Abstract
Anxiety sensitivity, a trait characterised by fear of anxiety-related body sensations, has been linked to heightened attention to pain, appraising body sensations as threatening, and remembering threat-related information. We assessed whether individuals with greater anxiety sensitivity overestimate in remembering pain. We also assessed whether emotion regulation strategies that direct attention away from pain (distraction), or alter appraisals of pain (reappraisal), alleviate memory bias. Participants (N = 137) were randomly assigned to one of two emotion regulation conditions or to a control condition before taking part in a cold pressor task. Greater anxiety sensitivity was associated with overestimation in remembering pain. Engaging in reappraisal mitigated this memory bias but engaging in distraction did not. This is the first study to examine the relations among anxiety sensitivity, emotion regulation and memory for pain. The findings suggest that health-care practitioners can encourage reappraisal to promote more positive memories of procedural pain, particularly in patients high in anxiety sensitivity.
Disclosure statement
No potential conflict of interest was reported by the authors.
Notes
1 This study was part of a larger research project that assessed feelings of distress, spontaneous use of emotion regulation strategies, appraisals related to catastrophizing, and in a separate group of participants, responses to empathy.

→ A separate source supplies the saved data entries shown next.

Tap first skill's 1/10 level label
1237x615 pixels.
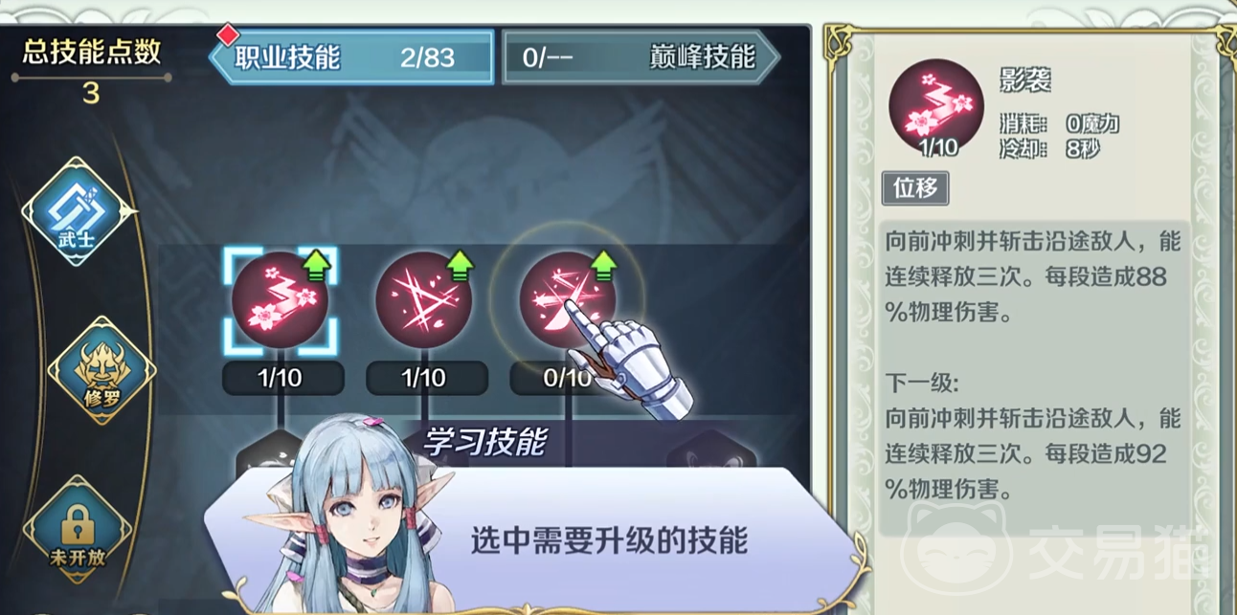click(282, 378)
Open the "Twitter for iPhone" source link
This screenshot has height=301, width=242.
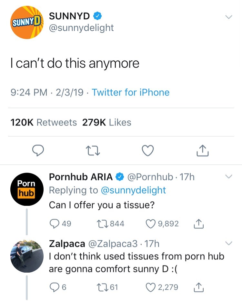pyautogui.click(x=131, y=93)
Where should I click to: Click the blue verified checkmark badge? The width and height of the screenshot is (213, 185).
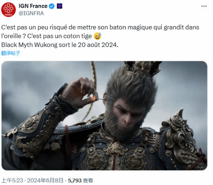(x=52, y=6)
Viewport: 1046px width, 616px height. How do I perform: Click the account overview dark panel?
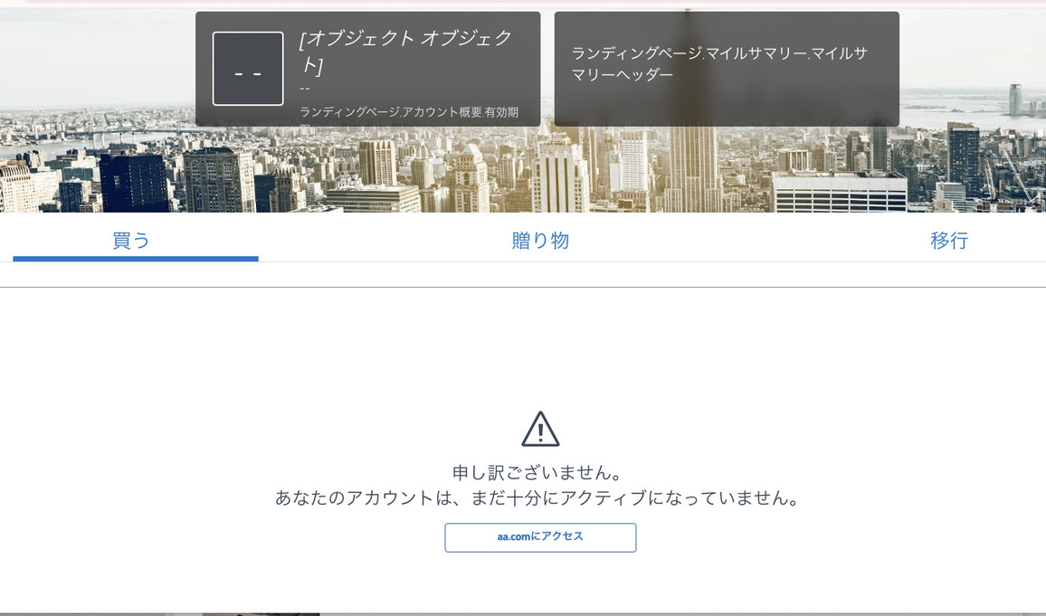pyautogui.click(x=367, y=68)
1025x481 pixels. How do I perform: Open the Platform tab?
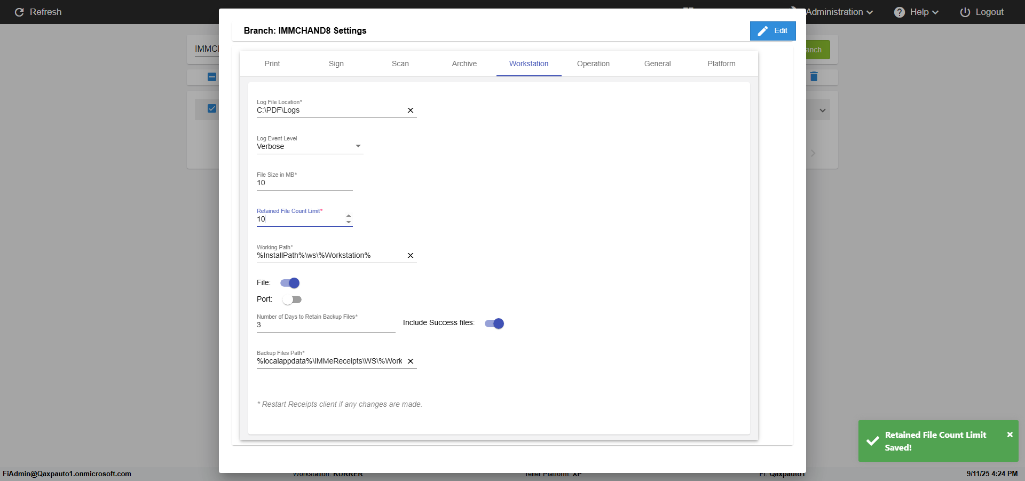coord(721,64)

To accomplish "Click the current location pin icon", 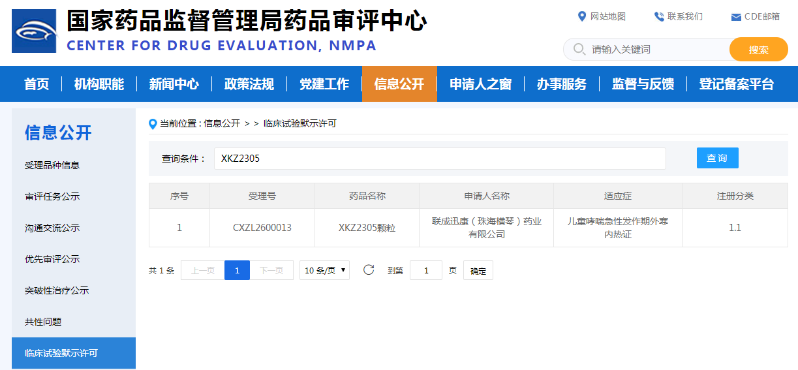I will [x=153, y=123].
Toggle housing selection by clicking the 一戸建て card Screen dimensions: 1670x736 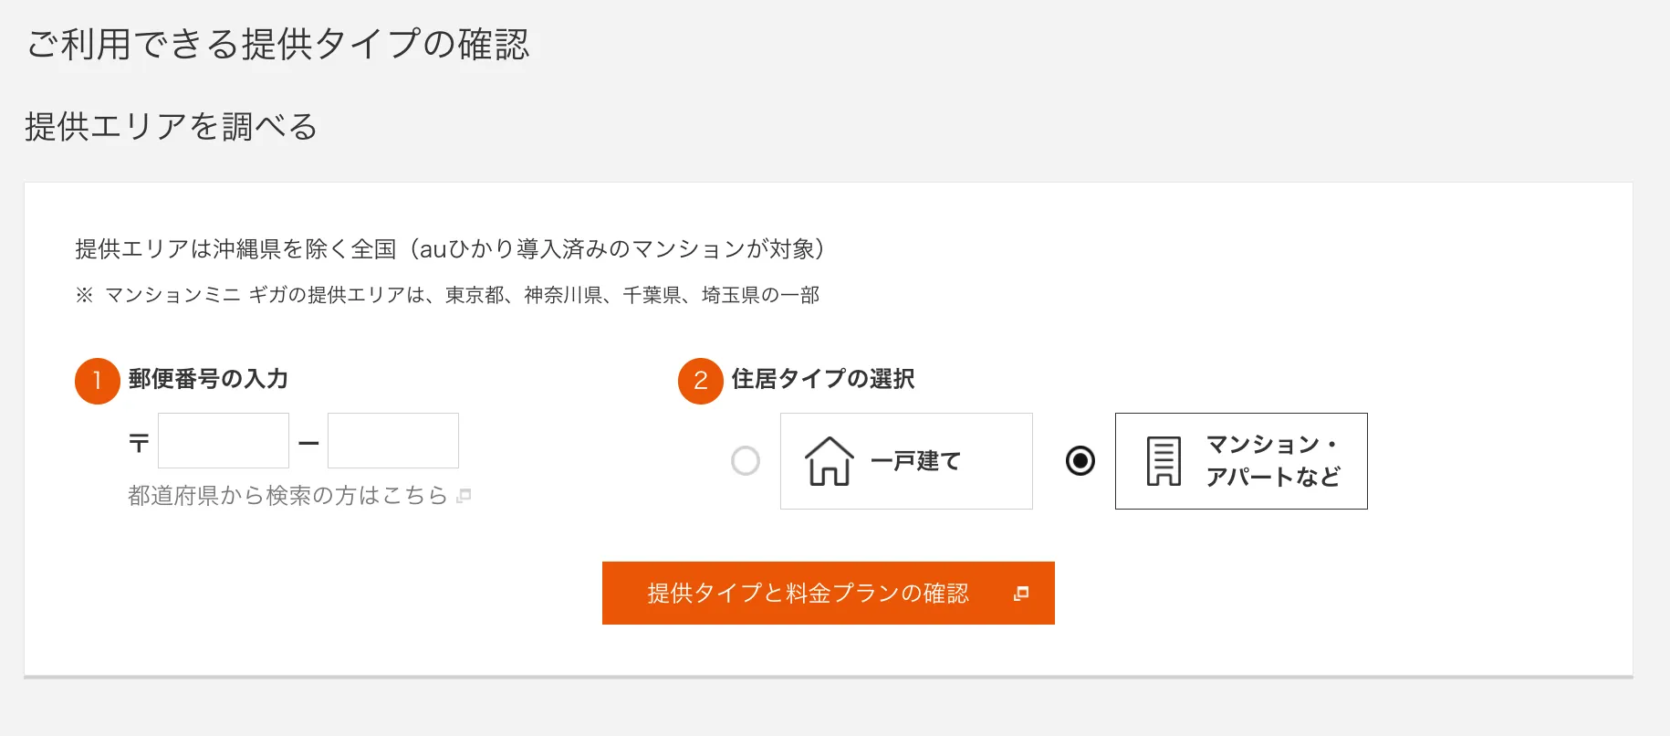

Questions about distress and spontaneous emotion regulation followed those about pain, and these variables did not interact with ratings or appraisals of pain, which were the focus of the present study.
2 Online pain ratings were not related to anxiety sensitivity scores, did not differ by emotion regulation condition, and are not discussed further.
3 Because of the low number of males in the sample (n = 20), analyses on gender differences should be interpreted with caution.